Try it: From the first line to the last, transcribe the data exactly and skip the pictures.

Data shown:
____
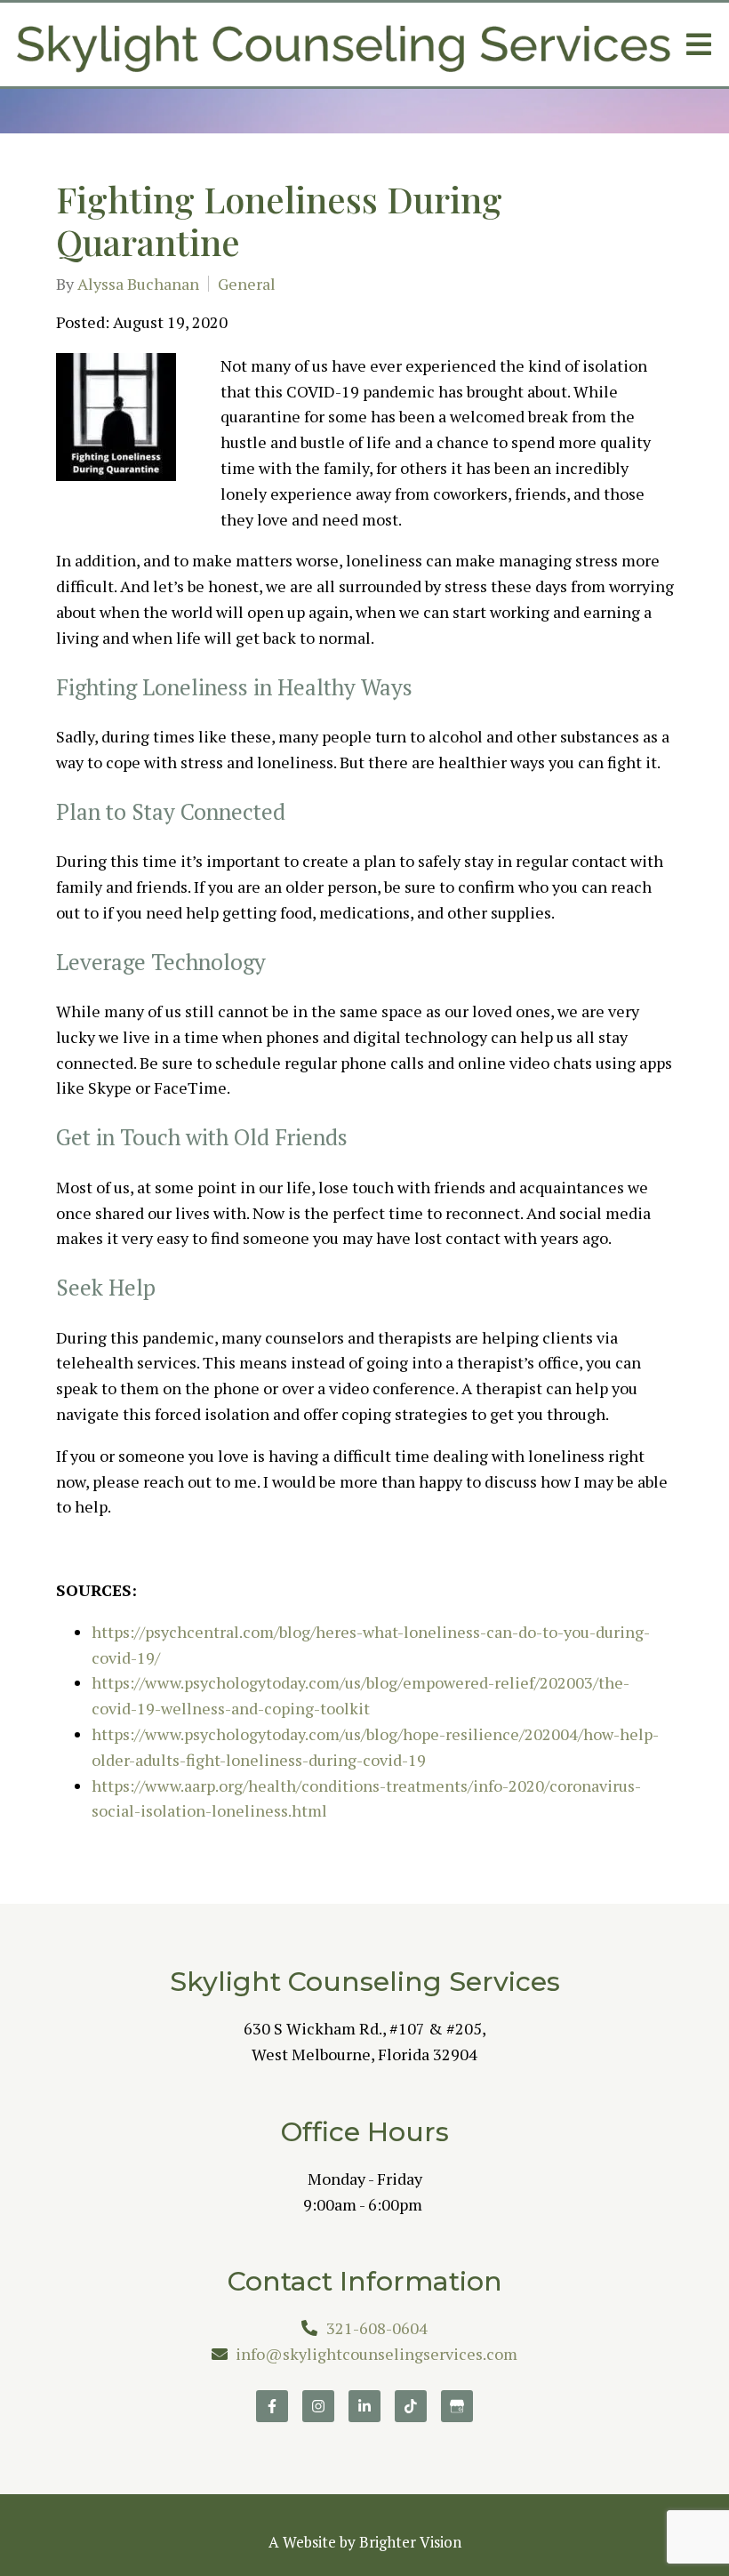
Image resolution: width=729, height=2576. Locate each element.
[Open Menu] (698, 44)
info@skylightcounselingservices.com (376, 2353)
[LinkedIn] (364, 2406)
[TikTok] (411, 2406)
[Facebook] (272, 2406)
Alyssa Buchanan (138, 284)
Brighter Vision (410, 2542)
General (247, 284)
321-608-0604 (377, 2328)
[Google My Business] (457, 2406)
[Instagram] (318, 2406)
____
Answer:
Image resolution: width=729, height=2576. Locate each element.
[Open Menu] (698, 44)
info@skylightcounselingservices.com (376, 2353)
[LinkedIn] (364, 2406)
[TikTok] (411, 2406)
[Facebook] (272, 2406)
Alyssa Buchanan (138, 284)
Brighter Vision (410, 2542)
General (247, 284)
321-608-0604 (377, 2328)
[Google My Business] (457, 2406)
[Instagram] (318, 2406)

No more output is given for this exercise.